The College Classroom is a lot of fun to teach. Occasionally, though, I get trapped in recursive teaching about teaching about teaching… loop that’s hard to escape.

  1. The course is about teaching.
  2. I’m teaching about teaching.
  3. I’m acutely aware that not only am I presenting ideas about teaching, I’m modelling how to do it. For example, I cannot *lecture* about benefits of student-centered instruction. Have you ever tried to write a peer instruction question about peer instruction? Now you’re starting to feel my pain…
  4. I have to remember, like a good instructor should, that my students are not (yet) experts in the subject and may not be aware of what I (or they) are doing. So, I regularly break out of character and fourth-wall with them, revealing what it is I’m doing and why. For example, the when we use whiteboards, I make sure everyone has their own colored pen (otherwise, he who holds the pen, holds the power) and I make sure I tell them that I made sure everyone has their own colored pen (otherwise…)
  5. Like a good instructor, I carefully plan the activities we do in class, thinking about what I can reasonably expect them to accomplish, how to efficiently run the activity, what resources are available, and so on. They don’t get to see that, though: I’m doing it in the days, hours (and minutes) before class begins. They should hear about that stuff, though, and I’ve started writing “behind the scenes” notes in the blog post, like this one, after each class. That’s teaching about teaching, too.
  6. This is forcing me to think about my thinking about teaching and they say metacognition is one of the keys to How People Learn. They also say you need to give your students opportunities to be practice being metacognitive. I’m doing that, on one of the teaching-about levels.
  7. And here I am, writing this post with the aspiration that it could help the next instructor who teaches such a course. Am I teaching about teaching about teaching?
On white: Who you really are

(Image: On white: Who you really are by James Jordan via Compfight on flickr CC)

This is why I occasionally get paralyzed, hands poised above the keyboard in my office or fingers frozen over the clicker in class.
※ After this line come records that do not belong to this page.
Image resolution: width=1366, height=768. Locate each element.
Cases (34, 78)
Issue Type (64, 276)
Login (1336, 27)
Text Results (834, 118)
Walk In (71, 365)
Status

This thing I’m about to do, which level of teaching is it, again?

Well, they can kick me out of the Teachers Club for giving away the stage secrets but I’m going to keep telling the College Classroom students what I’m doing and why. Teaching isn’t a purely theoretical endeavor. If I want the next wave of instructors to have theoretical and practical skills, they need to see it and hear it and practice it for themselves. That’s how people learn, after all.